J.H., by next friend Betty Harris v. Williamson County et al
Filing
525
MEMORANDUM and ORDER: In summary, Cruz's Motion in Limine to Exclude Evidence Related to Expunged Criminal Proceeding (Doc. No. 473 ) is DENIED, but without prejudice to the ability of either party to object to the use or admissibility of sp ecific evidence on any grounds permitted by the Federal Rules of Evidence. Cruz's Motion for Reconsideration (Doc. No. 475 ) is GRANTED, but the court DECLINES to rule at this point on the admissibility of evidence of acquittal at trial.
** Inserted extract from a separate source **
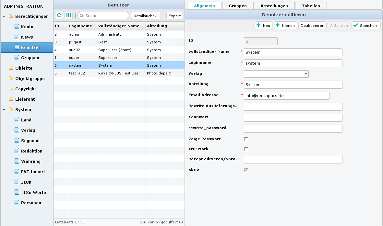Click the refresh icon in Benutzer toolbar

coord(59,16)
If the defendant seeks to introduce or use such evidence at trial, the plaintiff may renew his objections based on any applicable evidentiary rules. Signed by District Judge Aleta A. Trauger on 12/29/2022. (DOCKET TEXT SUMMARY ONLY-ATTORNEYS MUST OPEN THE PDF AND READ THE ORDER.)(ln)
IN THE UNITED STATES DISTRICT COURT
FOR THE MIDDLE DISTRICT OF TENNESSEE
NASHVILLE DIVISION
J.H., By Conservator BETTY HARRIS,
Plaintiff,
v.
JUAN CRUZ,
Defendant.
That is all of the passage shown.